Neuer Mann in Gelb ist Straßenweltmeister Thor Hushovd, der Barbar aus dem Norden mit den fürchteinflößenden Augenhöhlen, die so tief sind wie der tiefste norwegische Winter. Heute hatte er schon als erster Sprinter der diesjährigen Tour das Bergtrikot getragen, als Stellvertreter für den Gelben von gestern, Philipe Gilbert, der Maillot Jaune, Vert, Pois Rouge in Personlaunion darstellte. Gewonnen hat also mein heimliches Lieblingsteam Garmin-Cervélo, das lediglich zu dieser Tour angetreten ist um dieses Mannschaftszeitfahren zu bestreiten. Den Hintergrund dazu liefert Andreas Schulz.

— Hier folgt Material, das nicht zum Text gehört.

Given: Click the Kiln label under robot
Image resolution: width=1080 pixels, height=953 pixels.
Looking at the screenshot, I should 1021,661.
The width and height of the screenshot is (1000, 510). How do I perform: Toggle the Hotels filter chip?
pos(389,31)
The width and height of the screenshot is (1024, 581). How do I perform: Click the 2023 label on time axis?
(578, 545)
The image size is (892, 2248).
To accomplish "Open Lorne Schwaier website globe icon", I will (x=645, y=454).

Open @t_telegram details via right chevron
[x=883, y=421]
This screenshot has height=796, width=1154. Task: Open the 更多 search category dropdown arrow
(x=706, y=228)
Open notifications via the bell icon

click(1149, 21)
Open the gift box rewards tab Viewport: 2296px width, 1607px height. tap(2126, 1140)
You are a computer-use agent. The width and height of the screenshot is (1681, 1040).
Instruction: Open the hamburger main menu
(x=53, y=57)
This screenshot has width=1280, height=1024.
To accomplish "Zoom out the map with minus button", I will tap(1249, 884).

Morgen steht die erste reine Sprintetappe auf dem Plan und das Team Avonlea hat keinerlei Ambitionen, sondern fährt ein Ersatzprogramm. Wir werden uns auf digitale Weise mit dem Streik des Metronom in Norddeutschland solidarisieren und auf einen Fernsehnachmittag am Bord-TV verzichten. (Alles klar? )
Classement général
letour.fr/2011/TDF/LIVE/fr/2 … index.html
Die Tour-Zeitnehmer müssen unser Ergebnis noch nachtragen, das haben die wohl vergessen. Kann vorkommen. Also wir haben heute so ungefähr 32 Minuten gebraucht, offiziell. Dann die 4 Stunden und 48 Minuten von gestern dazu… Ach, das werden die schon noch zuverlässig ausrechnen.